* start *

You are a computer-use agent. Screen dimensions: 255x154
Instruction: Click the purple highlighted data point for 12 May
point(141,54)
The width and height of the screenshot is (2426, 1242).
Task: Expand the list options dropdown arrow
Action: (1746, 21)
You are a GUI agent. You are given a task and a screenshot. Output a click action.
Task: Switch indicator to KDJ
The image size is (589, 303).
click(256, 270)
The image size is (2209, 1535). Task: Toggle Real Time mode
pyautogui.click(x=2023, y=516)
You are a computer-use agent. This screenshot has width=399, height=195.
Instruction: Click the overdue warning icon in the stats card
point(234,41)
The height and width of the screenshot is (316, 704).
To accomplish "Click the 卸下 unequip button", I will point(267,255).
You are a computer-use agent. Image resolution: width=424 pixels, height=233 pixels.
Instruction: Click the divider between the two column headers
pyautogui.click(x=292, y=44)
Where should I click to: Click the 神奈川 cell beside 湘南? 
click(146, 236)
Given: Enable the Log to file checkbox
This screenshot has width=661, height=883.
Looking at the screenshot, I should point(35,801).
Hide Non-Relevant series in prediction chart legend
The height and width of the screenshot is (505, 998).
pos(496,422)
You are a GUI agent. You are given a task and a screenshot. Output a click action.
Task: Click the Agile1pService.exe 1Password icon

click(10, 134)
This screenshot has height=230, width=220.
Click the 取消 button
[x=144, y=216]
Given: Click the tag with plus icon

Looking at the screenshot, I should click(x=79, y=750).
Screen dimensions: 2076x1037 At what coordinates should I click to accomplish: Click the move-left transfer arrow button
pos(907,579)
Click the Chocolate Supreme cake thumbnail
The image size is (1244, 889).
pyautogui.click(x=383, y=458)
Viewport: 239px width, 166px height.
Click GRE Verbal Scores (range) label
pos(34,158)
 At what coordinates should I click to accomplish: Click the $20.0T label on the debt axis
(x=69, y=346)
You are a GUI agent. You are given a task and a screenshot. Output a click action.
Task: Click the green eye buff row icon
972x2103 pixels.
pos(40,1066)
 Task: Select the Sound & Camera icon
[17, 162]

* end *

◆ Directions for this task:
How many lines of the data above contain the word "point"? Reply with the number alone.

◆ Complete output:
5